Readings: Bailout insufficient?, Commodity deflation, Mumbai realty discount
- BCA Research: The Bailout: Necessary, But Still Not Sufficient
- Business Standard: Domestic commodity prices down upto 16%
RBD Palmolein prices have come down by 8.14 per cent, while rubber fell by 20 per cent or Rs 28 to Rs 108 a kg.
In the metals segment, nickel lost the most with a fall of 16.11 per cent, while tin followed with 5.78 per cent and lead 4.63 per cent decline.
Natural rubber’s (NR’s) fall is attributed to the decline in crude oil prices, which makes synthetic rubber cheaper and pull down the NR prices.

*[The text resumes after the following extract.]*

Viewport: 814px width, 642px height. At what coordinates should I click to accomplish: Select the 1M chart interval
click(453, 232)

Edible oils were down as the fall in crude oil prices resulted in a slowdown in demand for bio-fuels. And, palm oil being an important alternative for bio-fuel took the hit. That apart, an increase in acreage of oilseeds and expectations of better rabi crop also contributed to edible oils’ fall.

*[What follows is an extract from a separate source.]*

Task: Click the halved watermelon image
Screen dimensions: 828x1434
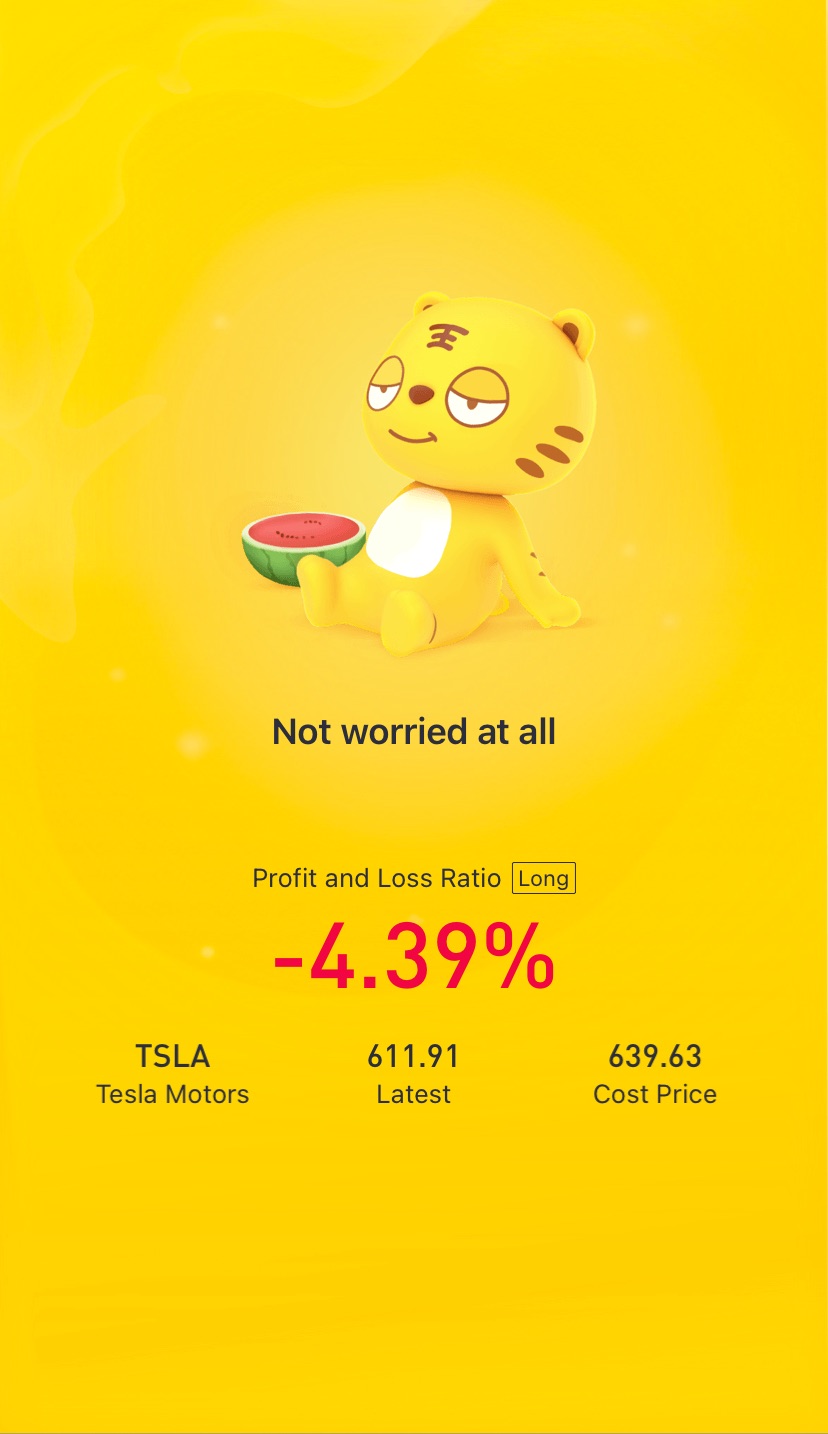Action: [x=303, y=548]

- Economic Times: Home prices may drop upto 12%
The bitter realisation that the Indian developer has limited options before him to attract buyers. The builders unanimously agreed to allow customers to have a greater say in price negotiations — in other words, they decided to cut home prices.
The developers agreed to give a 10-12% reduction for all consumers, albeit couched in schemes such as ‘bearing’ 2-3% of the interest cost, flexible rates for parking and floor rise pricing.
Indicative prices per sq ft:
Andheri (W) Rs 12,500
Bandra (W) Rs 20,000
Ghatkopar (W) Rs 8,000
Goregaon (E) Rs 9,000
Mulund (W) Rs 6,500
Worli Rs 35,000
They have ‘agreed’ to a reduction. What a joke. They are probably crapping in their pants, hoping that Mumbai realty doesn’t go into a free-fall.